SNVs that matched dbSNP have an expected bimodal distribution with one mode at a frequency of 1.0 and the second mode at a frequency of 0.5, which are due to homozygous and heterozygous SNPs, respectively (Fig. 2D). In contrast, we find that the distribution of A-to-G RNA editing calls are skewed rightward with a mode at a frequency of 0.2. Nonsplicing, non–A-to-G SNVs show a distribution similar to dbSNP SNVs, with a mode at a frequency 1.0 (Fig. 2E). Relatively few candidate RNA editing events were in open reading frames (Supplemental Fig. 3). As expected, our power to call SNVs within exons exceeded that of calling them in introns for a given expression level (Fig. 2F), given the much greater depth of RNA-seq coverage in exons versus introns. We next asked whether genes with A-to-(G)I candidate edits had related functions, and found that they are enriched for Gene Ontology terms that are mainly broad anabolic functions such as translation, translational elongation, ribonucleoprotein complex, chromosome, centromeric region, ribosome, cytosolic ribosome, mitochondrial nucleoid, melanosome, and coated pit (Supplemental Table 3).

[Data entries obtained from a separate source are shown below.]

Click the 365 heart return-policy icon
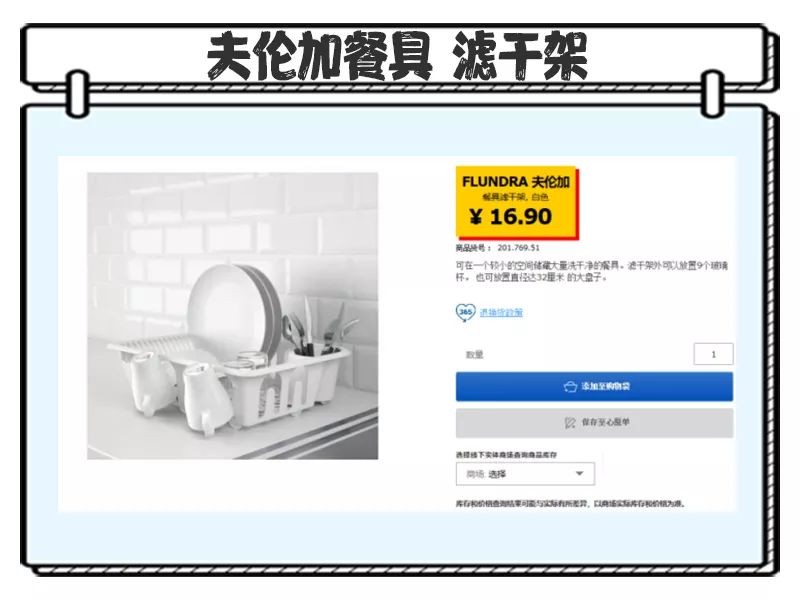[x=465, y=312]
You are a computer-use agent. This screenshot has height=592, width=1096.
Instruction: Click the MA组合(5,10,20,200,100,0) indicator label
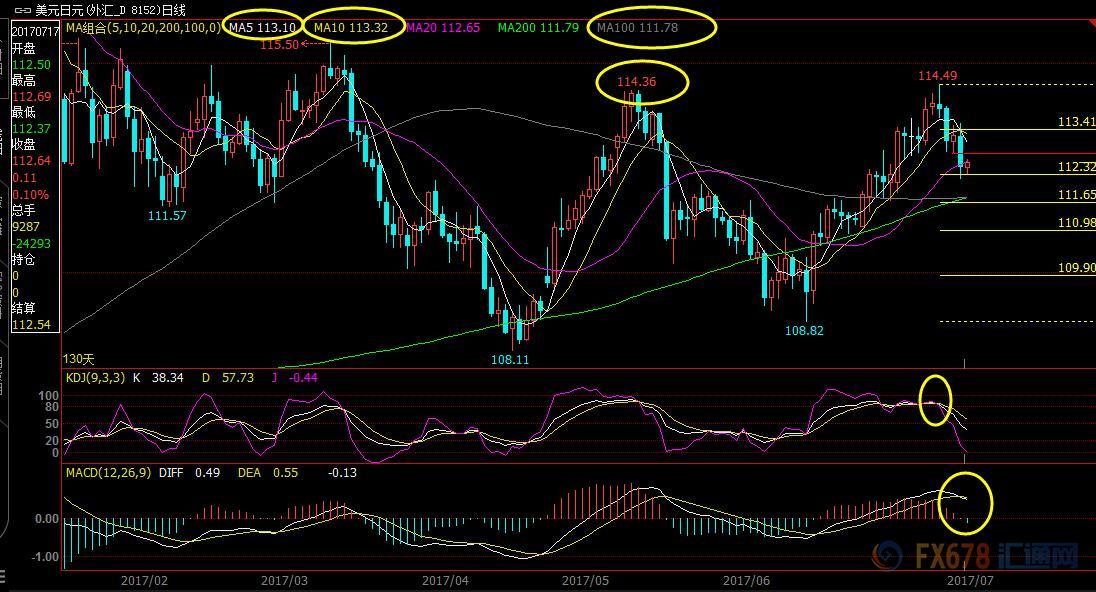pos(143,28)
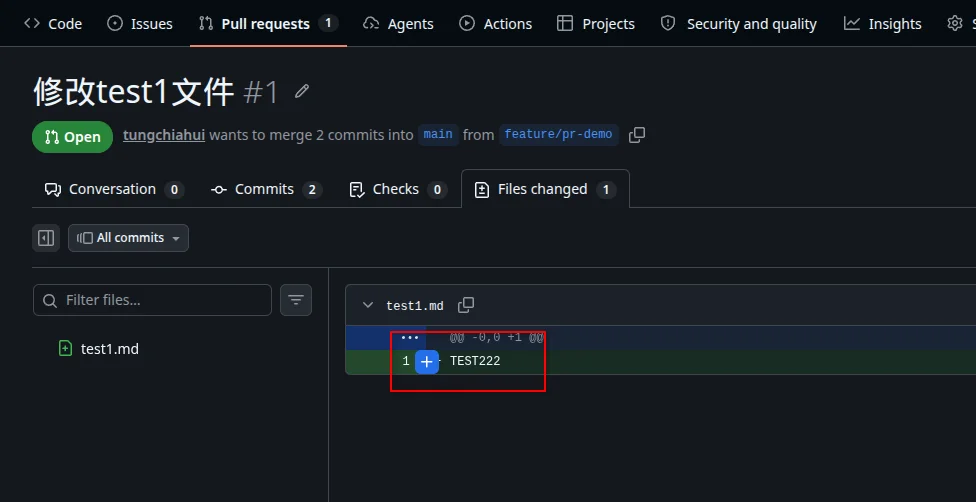Click the pencil icon to edit PR title
The image size is (976, 502).
[302, 92]
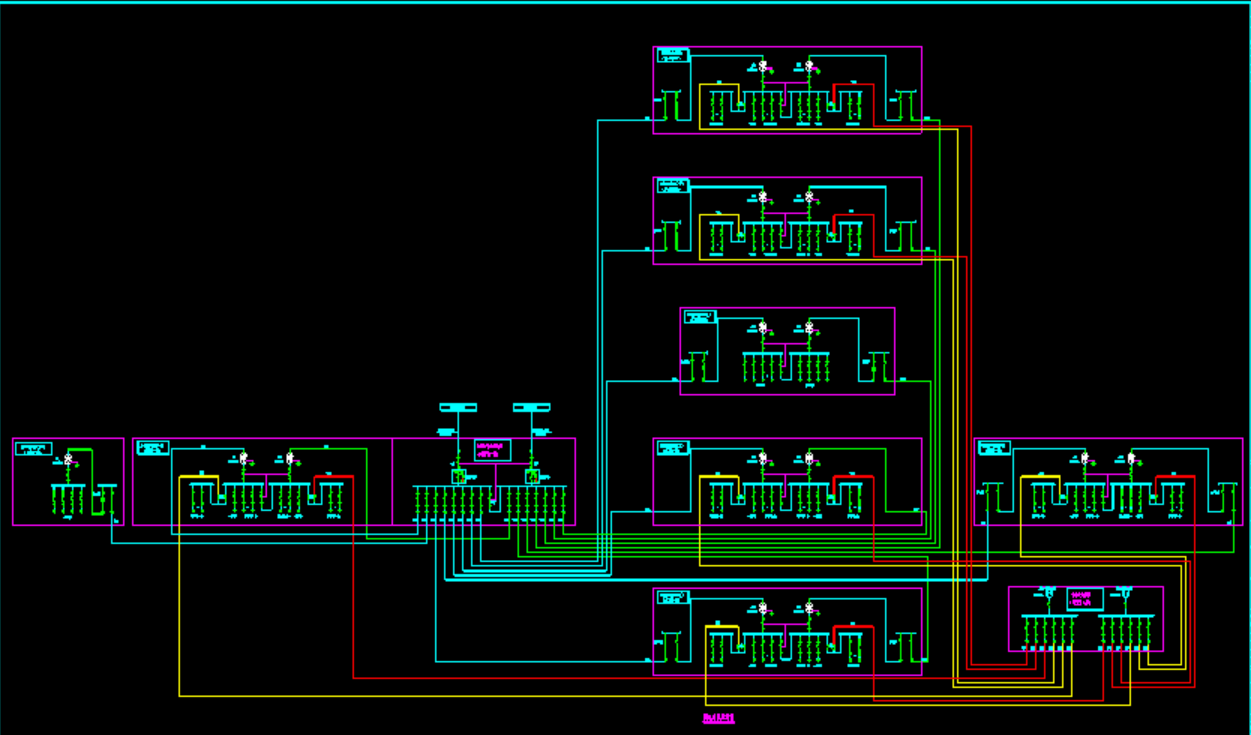Click the magenta drawing title text at the bottom
1251x735 pixels.
(719, 718)
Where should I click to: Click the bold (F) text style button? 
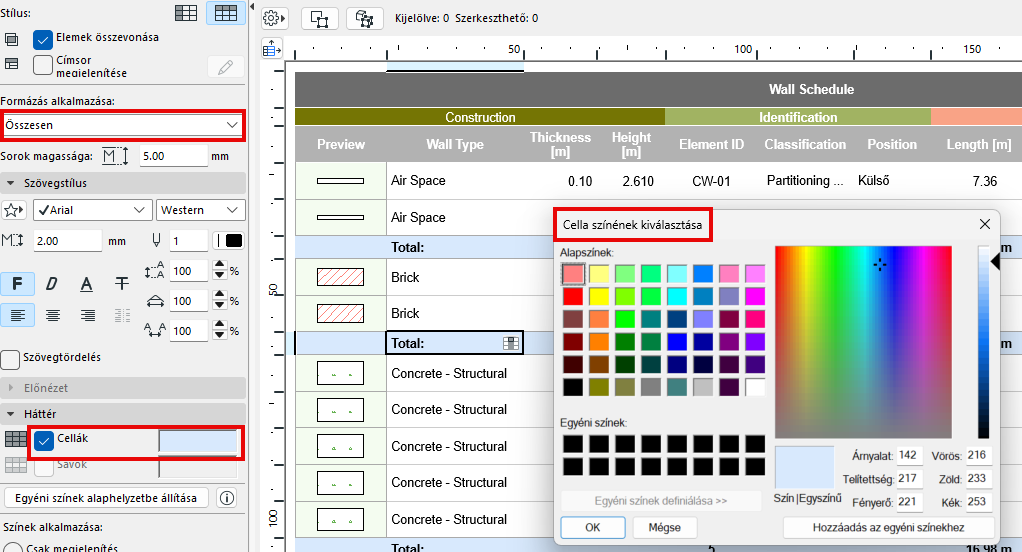17,284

Survey of 14 ENCODE cell lines

We then applied the above pipeline to polyA RNA-seq from 14 ENCODE cell types with 2 × 75 bp non-strand-specific protocol, all of which express only ADAR (Supplemental Fig. 4). Since sequenced genomes were not available for any cell line other than the three lymphoblastoid cell lines, we substituted ENCODE ChIP-seq data from HudsonAlpha and histone modifications data from the Broad Institute to filter out private genomic SNVs that were not represented in dbSNP (Supplemental Table 1). The fraction of editing candidates that were of the A-to-G class ranged from 50%–85% (Fig. 3A; Supplemental Fig. 5). HepG2 and HUVEC cells had the lowest number of candidate RNA editing sites with about 500 calls each. The filtering of private genomic SNVs using ChIP-seq data increased the percentage of A-to-G calls by 5%–20%, with the most SNVs filtered out for growth-transformed tumor cell types (Fig. 3B). The number of candidate sites called by our pipeline did not depend on the sequencing depth of the RNA-seq data set (Supplemental Fig. 6) over the range represented in our samples (28–135 million reads per replicate), but the amount of filtering did depend on the aggregate depth of coverage in the ChIP-seq data sets. The individual non–A-to-G classes ranged between 0%–10% of the total, with T-to-C again being the second most prevalent modification. Based on the results in GM12878, it is likely that the bulk of the T-to-C edits are A-to-G(I) edits from transcripts on the opposite strand relative to their original annotation. Although members of the APOBEC family are detectably expressed in all cell lines (Supplemental Fig. 7), we observed a very modest proportion of C-to-T(U) editing events in HepG2, HUVEC, and HCT116. While some of these C-to-T(U) sites might prove to be true RNA edits, only a handful of these C-to-T(U) sites are located in AU-rich regions known to be associated with APOBEC editing. We therefore provisionally conclude that most C-to-T(U) candidates are false positives.

Figure 3.

Figure 3.

Survey of SNV calls across ENCODE cell lines. (A) Distribution of nonsplicing novel genic SNVs for all data sets. (B) In every cell type, the percentage of A-to-G SNVs increase and the number of candidate sites decrease (red) after filtering for private SNVs using ChIP-seq. GM12878 calls were filtered with 1000 Genomes or ChIP-seq reads are labeled with G or C, respectively. (C) Relatively few non–A-to-G synonymous SNVs (purple), non–A-to-G nonsynonymous SNVs (green), A-to-G synonymous SNVs (red), A-to-G nonsynonymous SNVs (blue) are found in ORFs.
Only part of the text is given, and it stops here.